Peskanov returned as the soloist in Vivaldi's Four Seasons. Here, the ensemble turned up the voltage (and tempos) and first violinist Ondracek in particular revelled in the dazzling passagework of 'Winter.' Authentic Baroque playing this was not, but it made a rousing case on its own terms."
-Strad Magazine, December 2009
"The Voxare String Quartet is probably the best American chamber group performing today."
-Ned Rorem
"In the first event the Voxare String Quartet accompanied a screening of “Man With a Movie Camera,” a 1929 silent documentary by the Soviet director Dziga Vertov. With rustic melodies made edgy through piquant harmonies, and in passages of turbulent mechanical chugging, the music neatly corresponded to Vertov’s jumpy barrage of images. The members of the quartet, seated in darkness to one side of the stage, played with precision and passion; Emily Ondracek-Peterson, the first violinist, provided elegant solo work."
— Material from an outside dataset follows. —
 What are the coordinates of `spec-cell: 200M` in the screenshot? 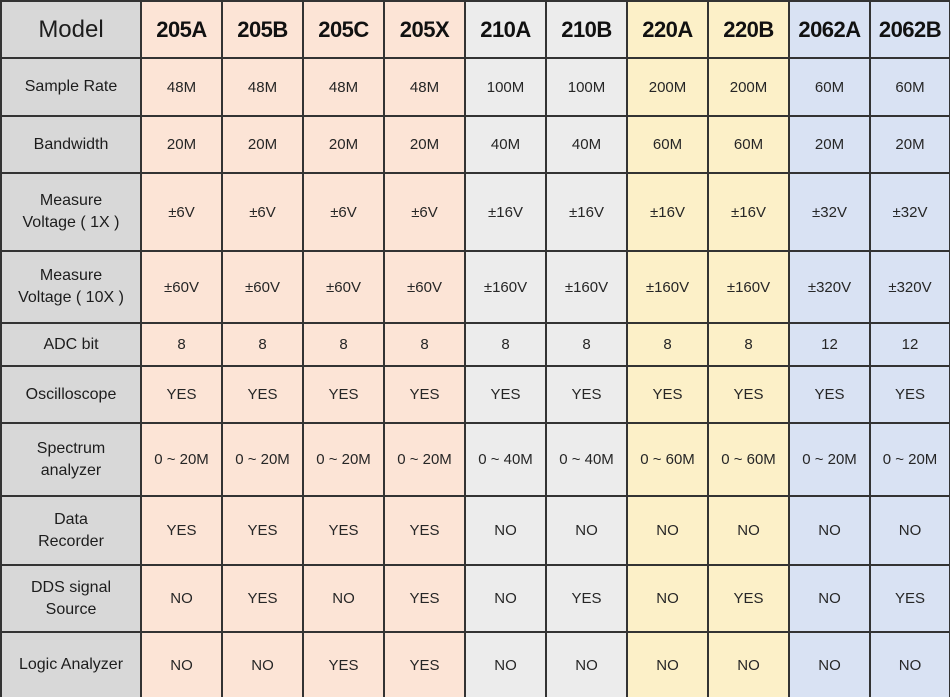 It's located at (668, 87).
-The New York Times, September 21, 2009 Read the full review
"The Voxare Quartet is half Russian, half Chicagoan, 100 percent Juilliardian and 400 percent young, enthusiastic, blessed with individual great instrumental skills."
-Concertonet, July 2009
"Some, including the composer himself, prefer Rorem's later string quartets to his Quartet no. 2, but the Voxare Quartet made a persuasive case for this 1950 work. The players, all recent Juilliard graduates, delivered an incisive and deeply musical performance. Daurov's big, throaty cello lines were matched by Emily Ondracek's sweet-toned first violin...violist Erik Peterson played with intensity and dedication in the revival of a lovely work."
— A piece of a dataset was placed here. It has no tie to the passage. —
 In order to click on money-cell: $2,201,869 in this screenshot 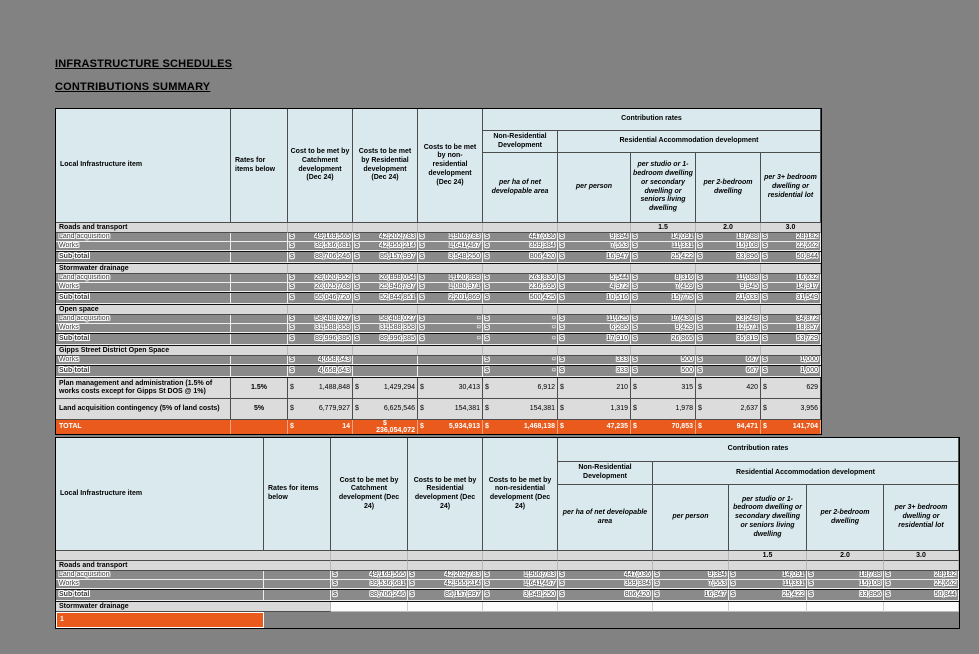, I will do `click(450, 298)`.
-Strad Magazine, December 2008
The quartet played with one voice, showcasing effortless technique and fevered intensity.
-Chicago Now, October 26, 2010
"Mr. Ott gave himself ample resources...the Voxare Quartet create the sometimes sweeping, sometimes pointillistic vision of the sea.
-The New York Times, August 31, 2008
The Voxare Quartet, whose members are four recent Juilliard graduates, made its debut at Bargemusic on 21 June against some difficult odds; earlier that week, the ensemble's viola player Erik Peterson had been rushed to the hospital with a case of salmonella poisoning. Recovering on antibiotics, there he was, pale on the floating state, but in fine form as the group accompanied pianist Jeffrey Swann in arrangements of piano concertos by Mozart and Chopin. The programme opened with a dynamic, finely paced reading of Schubert's mercurial Quartettsatz. Perhaps it was the stress of the preceding week but the players seemed to channel much nervous energy into the piece. They also grasped the music's architecture: violinist Emily Ondracek seized on Schubert's opening violin melody, spanning two full octaves, while a Zen-like quality pervaded the repetitive chorale that serves as a coda.
The quartet was an alert and sympathetic partner to Swann in Mozart's Piano Concerto in A major K414 and Chopin's Piano Concerto in E minor op. 11, making the most of generally small parts."